Segundo Lovetro, os quadrinhos reforçam o vínculo entre cultura e educação: "As crianças querem se alfabetizar por causa dos quadrinhos, querem ler suas histórias. Conseguimos fazer com que elas se interessem pela leitura dos gibis e depois dos livros".

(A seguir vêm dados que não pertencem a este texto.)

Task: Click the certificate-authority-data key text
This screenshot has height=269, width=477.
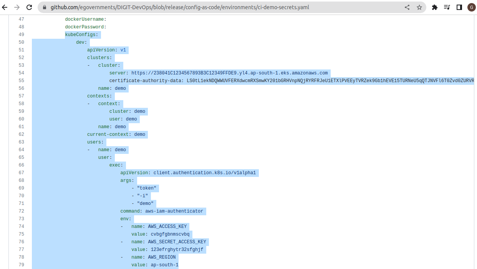Action: click(146, 81)
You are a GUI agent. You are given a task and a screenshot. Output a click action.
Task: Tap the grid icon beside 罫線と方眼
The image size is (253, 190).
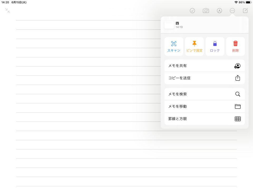pos(237,119)
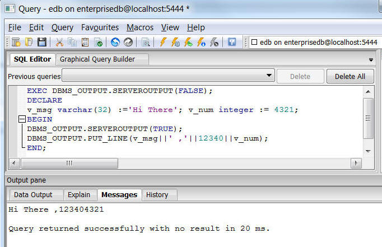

Além do estímulo à leitura, os quadrinhos dialogam com diversas outras linguagens culturais, como cinema e artes plásticas, trabalhando a transversalidade da arte.

A primeira HQ

O Dia do Quadrinho Brasileiro foi criado pela Associação dos Quadrinhistas e Caricaturistas de São Paulo, em 1984, após pesquisa na Fundação Biblioteca Nacional, entidade vinculada ao Ministério da Cultura. Por lá, encontraram a História em Quadrinho (HQ) "As aventuras de Nhô Quim", de Angelo Agostini, publicada em capítulos na revista semanal Vida Fluminense, em 30 de janeiro de 1869.

"Os americanos sempre disseram que a charge americana Yellow Kid", de 1895, era o primeiro quadrinho mundial e vimos que não", lembra Lovetro. Na ocasião, ele ocupava o cargo de presidente da Associação de Quadrinhistas de São Paulo.